Assuming the exclusions from WC coverage have a similar injury rate, severity and cost pattern to the WC covered population in each province, one way of estimating the medical care costs of work-related injury and disease in any given province would be to take the actual costs paid by the WCB for a year and divide that by the percentage of the employed labour force in that province.  Subtracting the actual cost of WC-covered costs from the grossed-up estimate would yield an estimate of medical costs for the non-WC covered segment of the employed labour force. 
The result of this approach yields more than $337 million.  That’s a third of a billion dollars being borne by workers and taxpayer-supported healthcare insurance programs.  More than half that amount is in Ontario.  So, based on this estimate method, the cost of work-related medical care (for both workers' compensation covered and excluded work-related injuries) in Canada is about $2 billion. 

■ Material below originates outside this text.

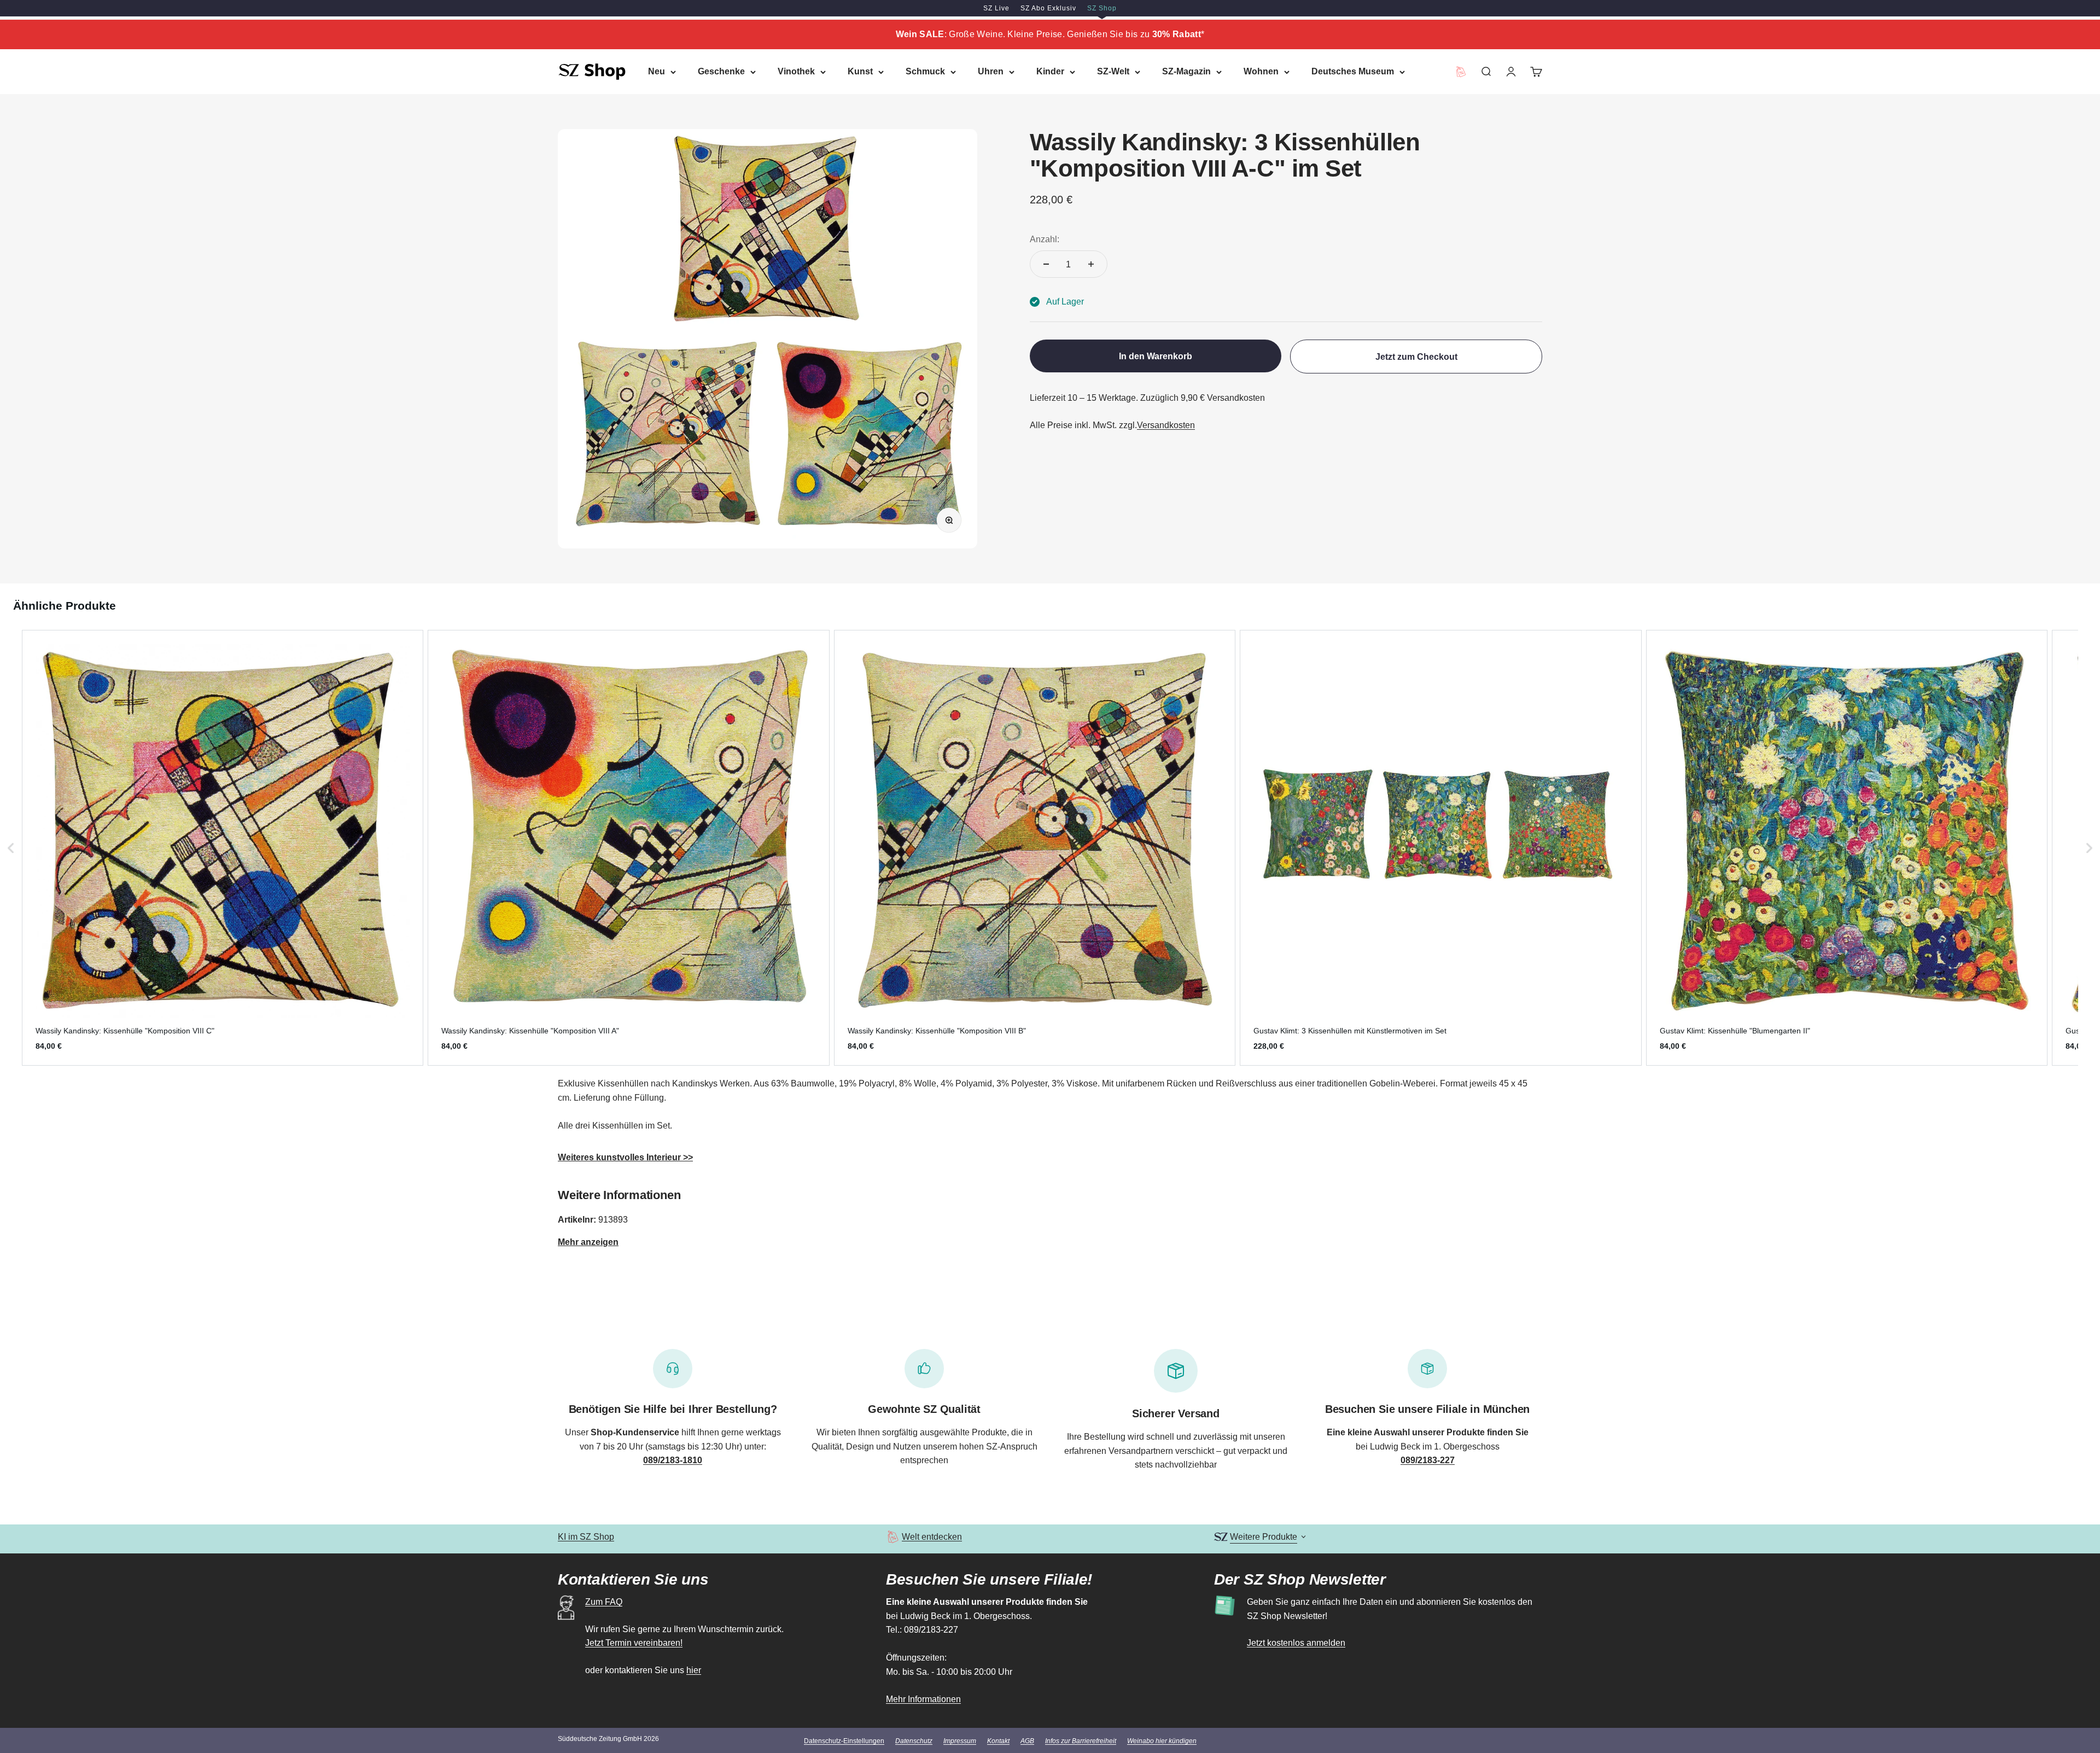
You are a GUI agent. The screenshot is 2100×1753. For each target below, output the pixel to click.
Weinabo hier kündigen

To be more accurate the injury rate and population of each exempted category would have to be gathered and matched with similar populations from populations with WC coverage.  That data is simply not available to an independent researcher.  It may also be argued that at least some of the work-related medical care costs would not be borne by the taxpayer but may be borne by extended medical plans.  This may be true but few plans are fully employer paid or fully self-insured leaving open the likelihood of some externalization of costs from the employer.  Finally, there are costs that would be borne by certain workers covered directly by the Federal Government but I could not find a good source for that. 
There may be valid arguments for exclusions from worker’s compensation coverage but those arguments need to be sufficient to justify this substantial public subsidy to the cost of production.  Why should taxpayer-supported medical plans subsidized the cost of work-related injuries for banks in Ontario or teachers in Saskatchewan but not in BC?  So far, the only response I have received from policy analysts in those provinces relies on the universality principle of the Canada Health Act.    

Regardless of who pays, the financial cost of medical care for work-related injury in Canada is likely more than $2 billion—an unacceptable and preventable cost. 

If you have a better estimate methodology or can provide estimates methodologies that are more precise, let me know.